# Battery master



## chrisdougie (Apr 1, 2009)

Product Information 
Automatic engine battery charging system
Works even without mains hook-up! 

Hi has anyone used one of these and are they any good and how easy are they to fit DIY or better done by a pro :?: 


Sold by leisure tech 



Christine & Dougie


----------



## worzel (Apr 12, 2007)

*Battrey Master*

Hi Christine and Dougie,

Yes the Battery Master is very good bit of kit, and only 3 wires to connect, when off hook up it works well with solar panel.

Vanbitz at Taunton will fit it for you or they will supply only.

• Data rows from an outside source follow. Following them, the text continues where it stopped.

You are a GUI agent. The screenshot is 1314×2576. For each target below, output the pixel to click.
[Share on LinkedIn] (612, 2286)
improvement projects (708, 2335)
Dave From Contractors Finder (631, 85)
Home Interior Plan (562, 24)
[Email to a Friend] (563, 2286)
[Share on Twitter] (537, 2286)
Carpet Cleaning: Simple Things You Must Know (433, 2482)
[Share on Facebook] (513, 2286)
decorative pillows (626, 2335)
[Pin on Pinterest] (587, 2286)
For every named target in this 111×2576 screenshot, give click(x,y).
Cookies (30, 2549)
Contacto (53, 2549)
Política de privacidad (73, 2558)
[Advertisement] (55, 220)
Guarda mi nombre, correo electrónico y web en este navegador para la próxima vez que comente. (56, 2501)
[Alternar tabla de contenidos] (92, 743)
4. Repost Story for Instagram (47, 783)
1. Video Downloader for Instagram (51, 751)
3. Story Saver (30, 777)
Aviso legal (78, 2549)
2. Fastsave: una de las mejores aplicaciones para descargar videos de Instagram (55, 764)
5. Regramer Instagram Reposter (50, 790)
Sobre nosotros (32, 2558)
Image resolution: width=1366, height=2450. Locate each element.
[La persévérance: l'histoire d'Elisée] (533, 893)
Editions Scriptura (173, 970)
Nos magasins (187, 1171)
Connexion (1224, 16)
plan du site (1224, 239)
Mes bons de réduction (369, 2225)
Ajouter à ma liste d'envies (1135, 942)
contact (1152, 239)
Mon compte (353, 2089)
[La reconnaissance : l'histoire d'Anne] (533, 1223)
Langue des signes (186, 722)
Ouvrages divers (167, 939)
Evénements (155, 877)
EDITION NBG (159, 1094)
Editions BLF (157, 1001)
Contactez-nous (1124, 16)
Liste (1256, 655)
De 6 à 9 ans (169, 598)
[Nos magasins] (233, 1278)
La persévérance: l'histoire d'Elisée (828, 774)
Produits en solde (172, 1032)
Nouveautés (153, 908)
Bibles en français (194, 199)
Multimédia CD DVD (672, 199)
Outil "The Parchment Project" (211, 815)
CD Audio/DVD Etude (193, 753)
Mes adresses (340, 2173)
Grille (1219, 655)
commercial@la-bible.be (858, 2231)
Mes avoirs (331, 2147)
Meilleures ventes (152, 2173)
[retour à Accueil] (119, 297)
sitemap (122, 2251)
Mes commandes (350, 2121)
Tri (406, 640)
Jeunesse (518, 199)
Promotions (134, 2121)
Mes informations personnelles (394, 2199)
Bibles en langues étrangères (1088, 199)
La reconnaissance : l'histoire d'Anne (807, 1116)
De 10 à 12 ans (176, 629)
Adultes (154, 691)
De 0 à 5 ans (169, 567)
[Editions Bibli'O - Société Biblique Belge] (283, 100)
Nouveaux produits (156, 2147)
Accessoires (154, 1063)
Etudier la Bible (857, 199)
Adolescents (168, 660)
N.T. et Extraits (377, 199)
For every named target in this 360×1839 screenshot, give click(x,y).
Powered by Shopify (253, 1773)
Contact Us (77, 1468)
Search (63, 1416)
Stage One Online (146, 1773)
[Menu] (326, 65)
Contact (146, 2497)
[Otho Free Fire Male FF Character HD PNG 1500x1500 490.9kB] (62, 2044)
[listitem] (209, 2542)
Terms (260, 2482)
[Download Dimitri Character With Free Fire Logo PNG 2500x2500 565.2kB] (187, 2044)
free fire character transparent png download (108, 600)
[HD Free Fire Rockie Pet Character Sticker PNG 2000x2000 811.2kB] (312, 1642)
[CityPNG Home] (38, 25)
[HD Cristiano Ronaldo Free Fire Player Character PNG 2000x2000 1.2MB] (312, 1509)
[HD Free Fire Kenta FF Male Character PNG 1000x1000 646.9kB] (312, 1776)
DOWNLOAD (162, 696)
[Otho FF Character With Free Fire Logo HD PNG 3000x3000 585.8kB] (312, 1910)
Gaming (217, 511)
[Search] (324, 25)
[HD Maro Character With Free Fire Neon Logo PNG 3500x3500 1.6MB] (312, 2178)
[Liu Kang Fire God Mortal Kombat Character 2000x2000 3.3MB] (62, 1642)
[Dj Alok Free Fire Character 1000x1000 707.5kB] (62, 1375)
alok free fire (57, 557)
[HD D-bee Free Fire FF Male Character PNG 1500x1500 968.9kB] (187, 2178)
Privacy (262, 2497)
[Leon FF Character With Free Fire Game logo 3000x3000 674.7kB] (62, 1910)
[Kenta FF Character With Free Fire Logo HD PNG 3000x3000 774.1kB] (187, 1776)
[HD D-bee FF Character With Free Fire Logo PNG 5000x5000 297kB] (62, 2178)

Mike (In a very wet Devon)


----------



## hogan (Oct 31, 2006)

Very good fit and forget unit.
Vanbitz fitted mine but easy to fit yourself

Barrie (In a very hot Spain)


----------



## mr2 (Feb 26, 2009)

*Battery Master*

Concur with previous comments. I have had one managing 2x leisure and one engine batteries with a solar panel for almost 3 years and had no problems with low battery power.


----------



## joedenise (Jul 20, 2007)

Before it will charge you need a power source i.e solar panel

joe


----------



## Zebedee (Oct 3, 2007)

joedenise said:


> Before it will charge you need a power source i.e solar panel
> 
> joe


Not entirely true Joe, though I know what you mean. 

Mine is used primarily to help ensure that the vehicle battery doesn't go flat.

I don't remember the exact figures, but if the vehicle battery falls a little below the charge level of the habitation battery, the Battery Master will trickle some charge from the hab to the vehicle. This uses the hab battery as a sort of backup to help maintain the vehicle battery in a good state of charge, so you don't get stuck when you want to start the engine.

Hope this helps

Dave


----------



## joedenise (Jul 20, 2007)

thanks dave i didnt realise that.

but whilst off hook up wild camping the leisure batteries would probably go below the vehicle battery first.

joe


----------



## Touchwood_RV (May 1, 2005)

Hi Tentless,

Concur with all the above, very easy to fit, worth every penny, have fitted one on current RV, first thing I did when we took delivery, had one on the previous (actually the same one I took it off when I swapped units!) would not be without it. Yes the RV has four massive house batteries, so they trickle the chassis battery when in storage and we are ready to go. When the batteries are of equal charge or the house batteries are below the level of the chassis batteries the unit just sits there and does nothing. When on mains or lots of solar input the unit only steals a very small amount to trickle the chassis batteries and does not starve the house batteries as a result.

Hope that helps


----------